======== SUPPLIED DATA ========

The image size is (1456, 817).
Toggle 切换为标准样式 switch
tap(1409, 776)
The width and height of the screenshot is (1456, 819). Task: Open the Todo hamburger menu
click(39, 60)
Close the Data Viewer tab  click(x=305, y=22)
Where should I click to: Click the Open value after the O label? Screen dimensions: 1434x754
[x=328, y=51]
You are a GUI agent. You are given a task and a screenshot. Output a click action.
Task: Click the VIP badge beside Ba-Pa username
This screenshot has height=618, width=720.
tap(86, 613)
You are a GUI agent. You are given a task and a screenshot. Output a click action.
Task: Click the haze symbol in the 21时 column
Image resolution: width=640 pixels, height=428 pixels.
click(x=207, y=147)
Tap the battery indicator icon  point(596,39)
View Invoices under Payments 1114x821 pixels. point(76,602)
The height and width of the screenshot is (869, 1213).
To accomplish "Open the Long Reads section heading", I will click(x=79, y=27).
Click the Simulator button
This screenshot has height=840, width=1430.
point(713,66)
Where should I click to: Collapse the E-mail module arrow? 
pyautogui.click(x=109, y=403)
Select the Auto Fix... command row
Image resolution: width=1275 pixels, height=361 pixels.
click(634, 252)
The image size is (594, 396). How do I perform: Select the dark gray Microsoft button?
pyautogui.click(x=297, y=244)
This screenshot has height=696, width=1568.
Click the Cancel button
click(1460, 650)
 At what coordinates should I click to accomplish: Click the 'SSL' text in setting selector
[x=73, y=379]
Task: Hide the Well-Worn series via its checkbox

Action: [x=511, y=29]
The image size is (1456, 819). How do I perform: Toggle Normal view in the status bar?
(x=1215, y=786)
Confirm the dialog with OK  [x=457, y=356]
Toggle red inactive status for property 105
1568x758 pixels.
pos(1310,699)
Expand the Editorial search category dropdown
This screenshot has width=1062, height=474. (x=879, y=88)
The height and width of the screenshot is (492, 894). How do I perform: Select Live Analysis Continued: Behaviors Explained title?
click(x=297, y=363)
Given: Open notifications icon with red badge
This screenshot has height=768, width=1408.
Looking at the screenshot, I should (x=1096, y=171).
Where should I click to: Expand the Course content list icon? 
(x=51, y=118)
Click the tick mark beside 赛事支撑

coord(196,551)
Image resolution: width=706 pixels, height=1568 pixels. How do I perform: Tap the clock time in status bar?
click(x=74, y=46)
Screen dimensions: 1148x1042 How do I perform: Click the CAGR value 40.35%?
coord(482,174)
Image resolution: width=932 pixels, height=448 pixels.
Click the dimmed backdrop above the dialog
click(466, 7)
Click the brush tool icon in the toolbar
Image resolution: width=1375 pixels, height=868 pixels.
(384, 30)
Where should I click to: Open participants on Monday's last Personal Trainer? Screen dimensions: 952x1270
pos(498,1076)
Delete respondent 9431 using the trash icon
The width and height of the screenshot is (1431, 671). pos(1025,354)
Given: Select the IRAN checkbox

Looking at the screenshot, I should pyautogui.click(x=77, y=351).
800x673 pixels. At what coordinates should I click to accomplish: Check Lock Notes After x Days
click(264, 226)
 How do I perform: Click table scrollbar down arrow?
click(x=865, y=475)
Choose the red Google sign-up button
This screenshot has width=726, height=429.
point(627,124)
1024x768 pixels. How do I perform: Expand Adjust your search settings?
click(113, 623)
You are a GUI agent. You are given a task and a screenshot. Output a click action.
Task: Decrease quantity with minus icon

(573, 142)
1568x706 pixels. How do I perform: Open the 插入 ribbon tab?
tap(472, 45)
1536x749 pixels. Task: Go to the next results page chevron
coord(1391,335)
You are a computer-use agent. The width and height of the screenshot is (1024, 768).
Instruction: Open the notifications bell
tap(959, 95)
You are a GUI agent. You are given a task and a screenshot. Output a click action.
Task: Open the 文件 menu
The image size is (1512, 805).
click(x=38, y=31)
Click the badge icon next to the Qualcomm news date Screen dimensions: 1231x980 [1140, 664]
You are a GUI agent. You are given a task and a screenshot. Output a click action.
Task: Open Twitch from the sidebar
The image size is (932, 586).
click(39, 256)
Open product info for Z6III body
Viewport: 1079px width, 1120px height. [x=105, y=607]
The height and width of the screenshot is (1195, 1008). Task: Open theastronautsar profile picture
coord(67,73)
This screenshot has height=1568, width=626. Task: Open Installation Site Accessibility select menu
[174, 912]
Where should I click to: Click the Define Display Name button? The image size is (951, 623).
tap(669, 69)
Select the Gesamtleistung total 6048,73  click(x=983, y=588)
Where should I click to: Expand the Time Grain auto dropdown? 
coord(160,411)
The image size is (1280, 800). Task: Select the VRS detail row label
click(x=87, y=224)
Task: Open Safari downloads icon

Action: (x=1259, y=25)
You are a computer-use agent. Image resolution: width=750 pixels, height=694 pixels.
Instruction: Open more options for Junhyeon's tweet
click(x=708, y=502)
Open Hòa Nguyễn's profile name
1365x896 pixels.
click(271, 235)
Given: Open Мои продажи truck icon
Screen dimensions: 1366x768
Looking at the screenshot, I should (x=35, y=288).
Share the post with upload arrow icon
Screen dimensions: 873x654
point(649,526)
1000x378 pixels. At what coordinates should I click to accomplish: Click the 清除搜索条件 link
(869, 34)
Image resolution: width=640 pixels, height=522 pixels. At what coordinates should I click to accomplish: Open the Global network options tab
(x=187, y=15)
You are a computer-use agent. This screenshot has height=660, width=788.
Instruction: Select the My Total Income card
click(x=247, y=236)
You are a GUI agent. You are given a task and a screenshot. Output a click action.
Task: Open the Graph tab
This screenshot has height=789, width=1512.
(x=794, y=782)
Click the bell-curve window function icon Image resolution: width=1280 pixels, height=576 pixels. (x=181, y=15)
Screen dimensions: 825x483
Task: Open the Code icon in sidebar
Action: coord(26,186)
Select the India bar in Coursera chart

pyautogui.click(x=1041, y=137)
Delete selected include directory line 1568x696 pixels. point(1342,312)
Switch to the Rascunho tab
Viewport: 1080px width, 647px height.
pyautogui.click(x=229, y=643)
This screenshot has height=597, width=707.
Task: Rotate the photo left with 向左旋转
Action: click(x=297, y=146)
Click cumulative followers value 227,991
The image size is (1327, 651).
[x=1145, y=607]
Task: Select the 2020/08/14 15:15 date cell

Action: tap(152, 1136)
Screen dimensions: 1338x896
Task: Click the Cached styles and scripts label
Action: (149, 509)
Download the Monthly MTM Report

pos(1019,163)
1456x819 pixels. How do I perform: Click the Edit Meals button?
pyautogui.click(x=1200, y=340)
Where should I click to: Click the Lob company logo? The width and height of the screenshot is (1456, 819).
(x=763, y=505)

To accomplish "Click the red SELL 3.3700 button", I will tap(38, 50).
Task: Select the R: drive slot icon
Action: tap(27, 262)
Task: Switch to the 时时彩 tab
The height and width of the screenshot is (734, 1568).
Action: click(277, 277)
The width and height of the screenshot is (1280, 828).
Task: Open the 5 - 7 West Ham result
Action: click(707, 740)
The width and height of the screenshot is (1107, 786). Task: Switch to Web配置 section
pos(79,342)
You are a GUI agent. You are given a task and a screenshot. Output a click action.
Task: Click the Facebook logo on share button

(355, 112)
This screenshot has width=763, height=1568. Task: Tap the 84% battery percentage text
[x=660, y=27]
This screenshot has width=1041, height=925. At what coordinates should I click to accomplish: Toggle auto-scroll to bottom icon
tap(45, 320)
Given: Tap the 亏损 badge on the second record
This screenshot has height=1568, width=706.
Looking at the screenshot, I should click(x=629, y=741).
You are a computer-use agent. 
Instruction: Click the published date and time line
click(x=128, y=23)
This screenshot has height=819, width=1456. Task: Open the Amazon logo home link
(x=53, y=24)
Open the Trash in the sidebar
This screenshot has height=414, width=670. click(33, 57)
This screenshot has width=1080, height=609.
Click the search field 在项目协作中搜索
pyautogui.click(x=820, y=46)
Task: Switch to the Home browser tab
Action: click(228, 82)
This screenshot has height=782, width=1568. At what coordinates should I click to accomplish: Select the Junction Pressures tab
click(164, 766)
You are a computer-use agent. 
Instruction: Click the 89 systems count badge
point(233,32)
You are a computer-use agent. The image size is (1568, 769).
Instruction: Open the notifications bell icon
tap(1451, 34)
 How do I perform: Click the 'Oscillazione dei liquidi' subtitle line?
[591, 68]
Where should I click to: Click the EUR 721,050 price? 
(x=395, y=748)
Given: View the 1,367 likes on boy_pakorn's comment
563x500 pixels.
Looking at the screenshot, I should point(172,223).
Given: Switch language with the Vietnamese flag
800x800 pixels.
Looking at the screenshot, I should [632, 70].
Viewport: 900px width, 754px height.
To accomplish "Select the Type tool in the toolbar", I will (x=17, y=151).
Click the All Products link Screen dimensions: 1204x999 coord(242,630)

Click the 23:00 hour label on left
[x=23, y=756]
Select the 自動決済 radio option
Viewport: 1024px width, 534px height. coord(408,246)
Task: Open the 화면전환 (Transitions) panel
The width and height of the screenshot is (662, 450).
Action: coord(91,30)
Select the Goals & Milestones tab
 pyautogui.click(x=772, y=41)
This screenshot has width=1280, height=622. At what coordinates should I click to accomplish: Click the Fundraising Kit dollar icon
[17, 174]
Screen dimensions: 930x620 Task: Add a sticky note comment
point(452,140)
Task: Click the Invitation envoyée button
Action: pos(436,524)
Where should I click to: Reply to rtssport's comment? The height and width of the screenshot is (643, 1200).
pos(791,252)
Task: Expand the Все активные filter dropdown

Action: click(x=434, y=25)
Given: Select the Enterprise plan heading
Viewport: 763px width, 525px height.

========

▶ [TASK PROMPT]
Duplicate the part of the items above that opens with the line containing "Where should I click to: Expand the Course" and closes with the line containing "click(x=74, y=46)", including both of those lines.

▶ [THE RESULT]
Where should I click to: Expand the Course content list icon? 
(x=51, y=118)
Click the tick mark beside 赛事支撑

coord(196,551)
Image resolution: width=706 pixels, height=1568 pixels. How do I perform: Tap the clock time in status bar?
click(x=74, y=46)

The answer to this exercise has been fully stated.